THE PROBLEM: Begin at the line containing "Pick the oval annotation tool" and retype each line through the end of the records exactly. Include nothing else and no pictures.

Dataset entries:
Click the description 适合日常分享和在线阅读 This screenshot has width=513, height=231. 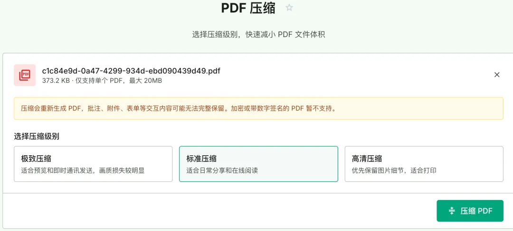(x=222, y=171)
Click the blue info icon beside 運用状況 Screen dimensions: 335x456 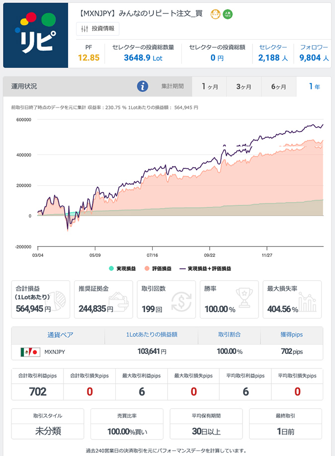143,87
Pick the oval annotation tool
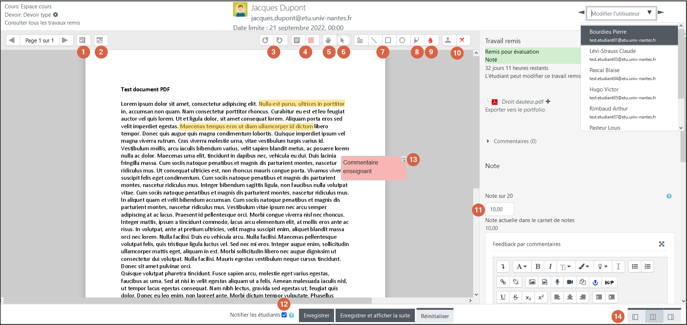Screen dimensions: 687x325 coord(402,40)
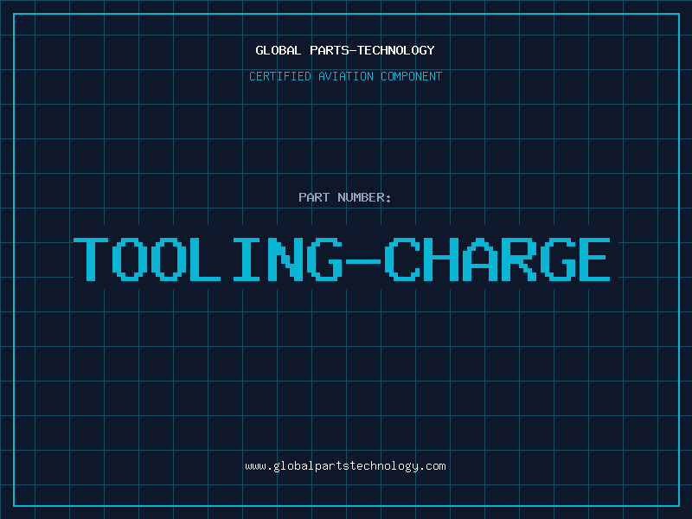This screenshot has width=692, height=519.
Task: Click the PART NUMBER: label
Action: coord(345,197)
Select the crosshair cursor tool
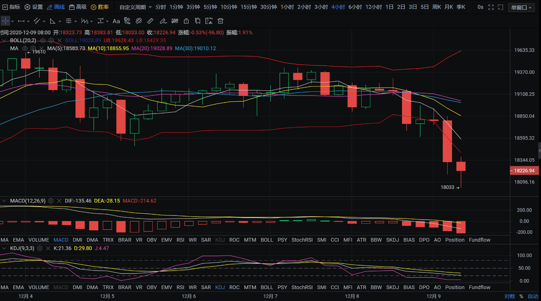541x301 pixels. click(x=6, y=21)
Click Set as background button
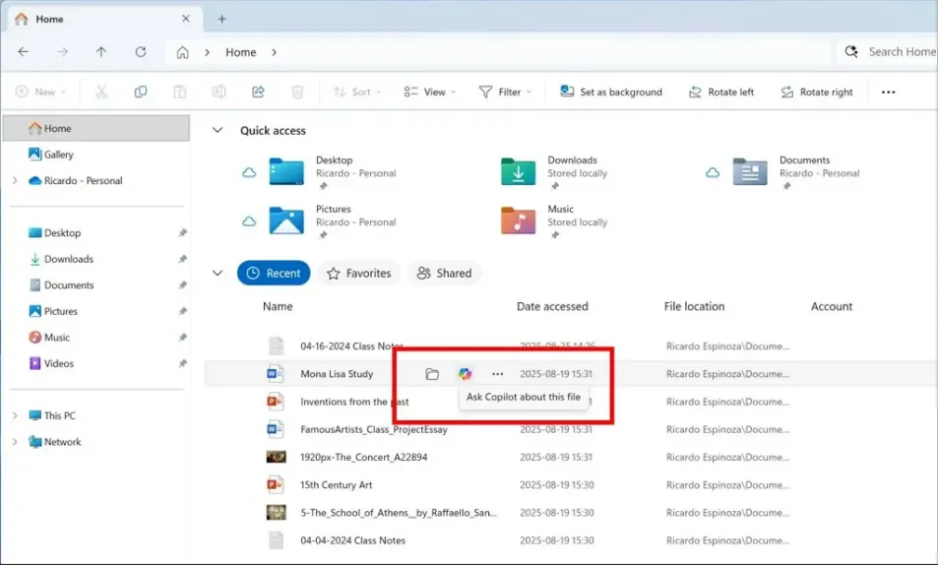The width and height of the screenshot is (938, 565). pos(610,92)
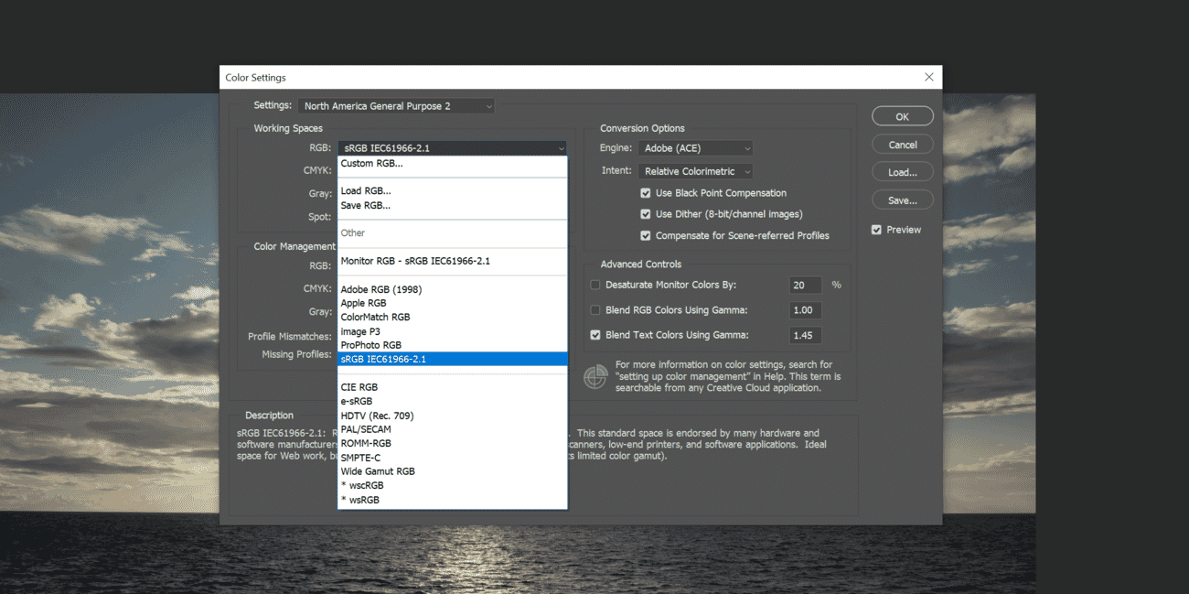Select Adobe RGB (1998) from the list
1189x594 pixels.
click(381, 288)
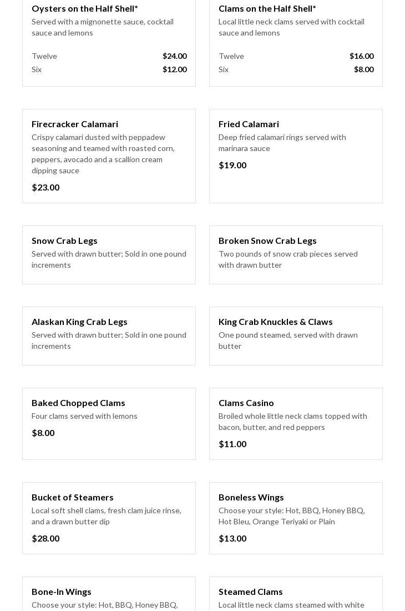Pick the Six clams $8.00 option
This screenshot has width=405, height=611.
pos(296,69)
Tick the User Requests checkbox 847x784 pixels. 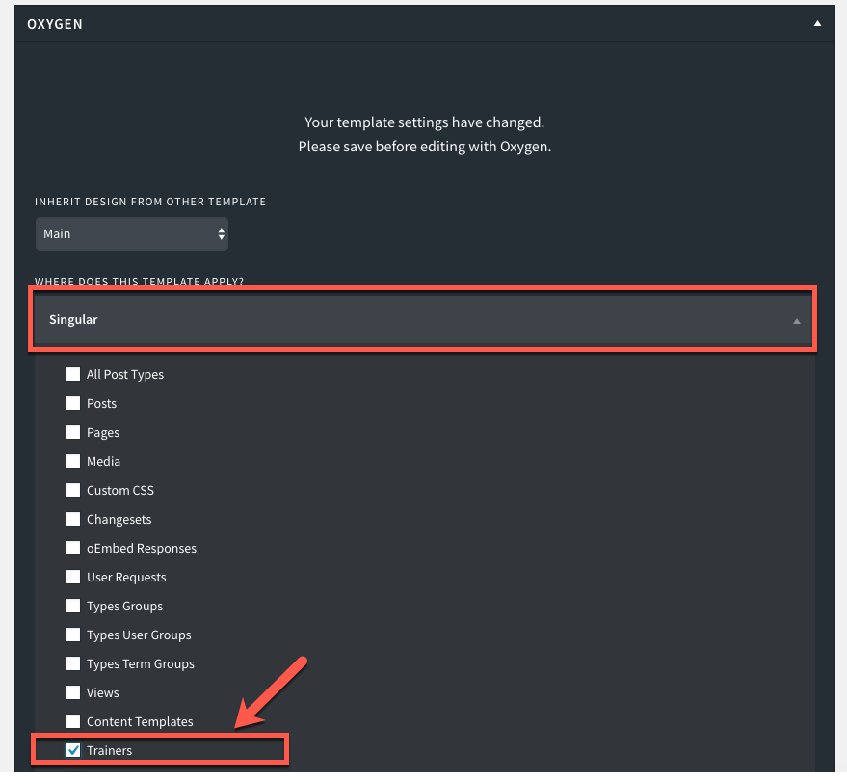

COMPLETED EXERCISE:
Pick the oval annotation tool
Screen dimensions: 687x325 coord(402,40)
This screenshot has width=692, height=519.
Task: Click the PART NUMBER: label
Action: coord(345,197)
Select the crosshair cursor tool
541x301 pixels. click(x=6, y=21)
Click Set as background button
The width and height of the screenshot is (938, 565). pos(610,92)
Select Adobe RGB (1998) from the list
1189x594 pixels.
click(381, 288)
Pick the Six clams $8.00 option
This screenshot has width=405, height=611.
pos(296,69)
Tick the User Requests checkbox 847x784 pixels. 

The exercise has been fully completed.